# Labdoor



## HydroEJP88 (Jul 13, 2015)

My brother found this website the other night, they review supplements and such. 

I haven't had a chance to look at it yet, but I was wondering if anyone else has heard of it?

http://www.labdoor.com


----------



## wabbitt (Jul 13, 2015)

Biggest problem with some sites like that is, whoever pays the most gets the best grade.  Not saying that's the case here, but even "Angie's List" was compromised.


----------



## HydroEJP88 (Jul 13, 2015)

That's what I was thinking too.

Damn politics are in everything


----------



## LeanHerm (Jul 14, 2015)

Thing is I have the best remedy for looking up supplements. 

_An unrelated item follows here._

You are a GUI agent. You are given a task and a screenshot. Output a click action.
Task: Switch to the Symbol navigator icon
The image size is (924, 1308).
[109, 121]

Don't use them and eat real food, because good nutrition is so much better anyway.


----------



## DocDePanda187123 (Jul 14, 2015)

That site actually looks pretty sweet


----------



## John Ziegler (Jul 14, 2015)

Ya its ridiculous that you cant get straight answers about a supplement without wondering if its a fake review or the facts not true. It would be so great if there was one dude that had all the answers about supplements that was trust worthy if anybody knows of anyway let me know. The only thing I liked out there that I have tried lately is the Tribulus not as a test booster but as a horny pill.


----------



## HydroEJP88 (Jul 14, 2015)

My question is, do these products really vary that much that they can categorize them into a 1 through 10 list?

You would think that some of them would say tie for 4th


----------